While population-wide data for female sexual dysfunction does not exist in India, one small-scale study in Ahmedabad in 2016 found 56% of its pre-menopausal participants identified as having FSD per the Female Sexual Function Index, a 19-question diagnostic tool. The same study also showed a positive correlation between the length of a relationship and FSD, specifically, that cases of FSD were higher among those who had been monogamous for more than 16 years. This could be partially a function of aging; the older a woman is, the more opportunity there is for biological factors that could contribute to female sexual dysfunction to accrue. But there is more opportunity for social factors, like relationship satisfaction, to accrue, too.
“Couples counselling can help most women, or couples, facing FSD. But, people don’t want to go for it. That’s the bigger problem here.”
According to Dr. Arpita Gangwani, the state of the relationship a woman is in plays a huge role in the development of FSD. That is, if a woman is happy with her partner, she is more likely to desire and enjoy sex. She says many of her FSD patients report that it’s not that they don’t desire sex at all. Rather, the problem exists with the kind of sex that their partners demand. In these cases, FSD is more a disorder of the relationship, and as such, requires professional intervention in the form of counseling or couples therapy, she says.
For other patients, sexual dysfunction is rooted in keeping up with cultural expectations around motherhood.
“If you look at the average 40-something Indian woman, she would not take care of herself,” Gangwani says. “Indian women … are burdened by child-rearing responsibilities. The cases of postpartum depression are also very high in India. But, because of the culture of silence around any sort of emotional difficulties a woman may face, many don’t open up about it, or try to fix it. They sort of give up.”

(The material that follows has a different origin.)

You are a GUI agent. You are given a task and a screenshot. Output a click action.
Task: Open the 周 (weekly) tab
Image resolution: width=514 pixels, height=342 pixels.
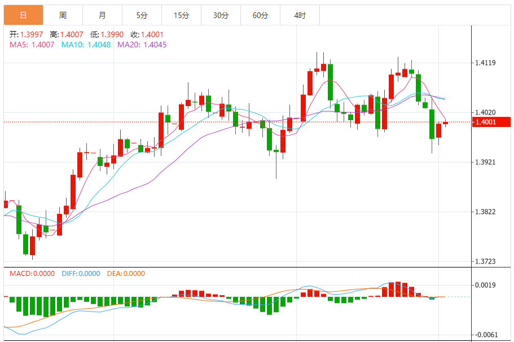pos(63,15)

These expectations, combined with the lack of awareness around sexual health, also keep many women from spotting physical and mental postpartum complications, like pelvic floor prolapse, or depression, that can make sex less pleasurable and contribute to sexual dysfunction, Gangwani says.

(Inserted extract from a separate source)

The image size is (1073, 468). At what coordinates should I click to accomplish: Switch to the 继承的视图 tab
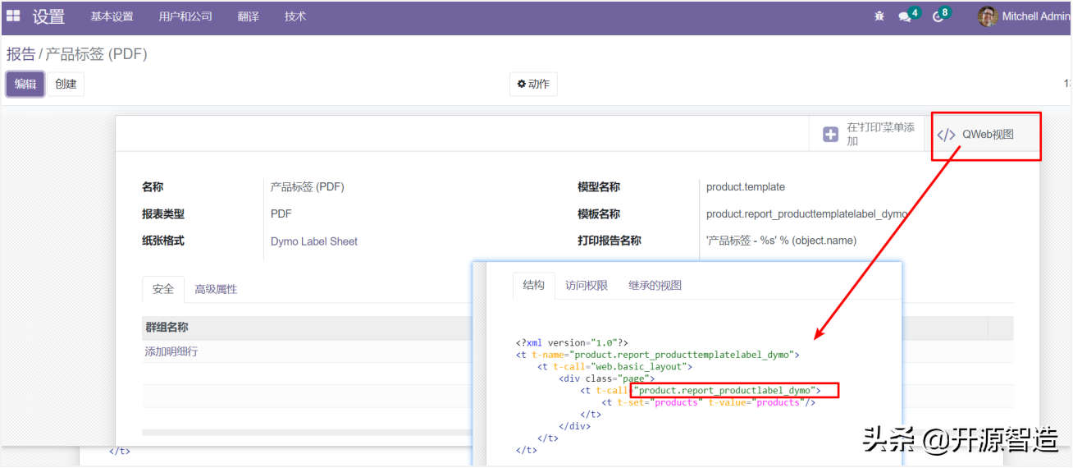(x=655, y=286)
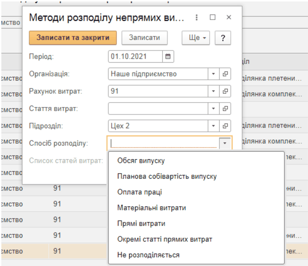308x266 pixels.
Task: Open the Стаття витрат item via its open icon
Action: point(225,109)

“Many women do not know that something can be done about it, both pre-, and post-pregnancy. Thorough check-ups and exercises before and during pregnancy can prevent this,” she stresses.

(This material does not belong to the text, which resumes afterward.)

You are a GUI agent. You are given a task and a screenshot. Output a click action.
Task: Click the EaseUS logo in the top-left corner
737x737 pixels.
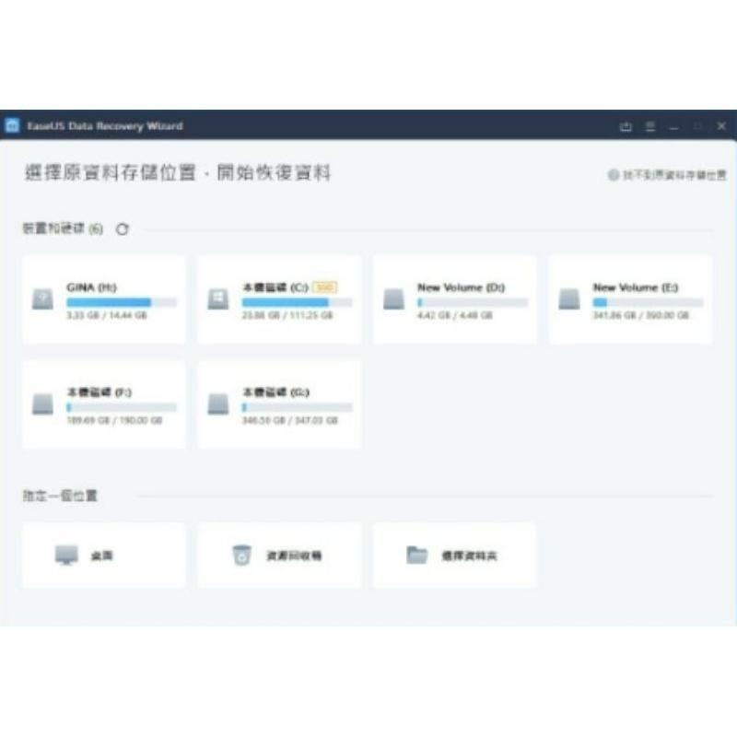pyautogui.click(x=14, y=124)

Prevention is always difficult. But what frustrates Gangwani is that FSD, despite the complexity of its causes, is very treatable – but only when a lack of interest or enjoyment in sex isn’t considered the norm. For instance, in the case of a menopausal woman with sexual dysfunction as described above, a course of treatment might include counselling, to dispel the myth that menopausal women don’t feel desire, and/or hormonal replacement therapy to aid vaginal lubrication.
“After delivery, there are treatments available [too],” Gangwani says, almost exasperated. “The problem with this also is that nobody is willing to go to a doctor and find out if there are treatments available, because in many cases, there are. In many cases, you only need some counselling. Couples counselling can help most women, or couples, facing FSD. But, people don’t want to go for it. That’s the bigger problem here.”
Psychologist Carl Rogers famously said, “What’s most personal is most universal.” What he meant by this is that the raw, hurtful, embarrassing experiences we go through that we believe nobody else will understand, and thus, keep to ourselves, are the very experiences many people go through, and remain silent about. This perpetuates the culture of silence around issues that can be resolved, at least partially, if only we spoke about them. Female sexual dysfunction fits the bill. In speaking about female sexuality, we make female pleasure the norm, the function. Only then can we spot – and treat – what’s truly dysfunctional: dissatisfaction.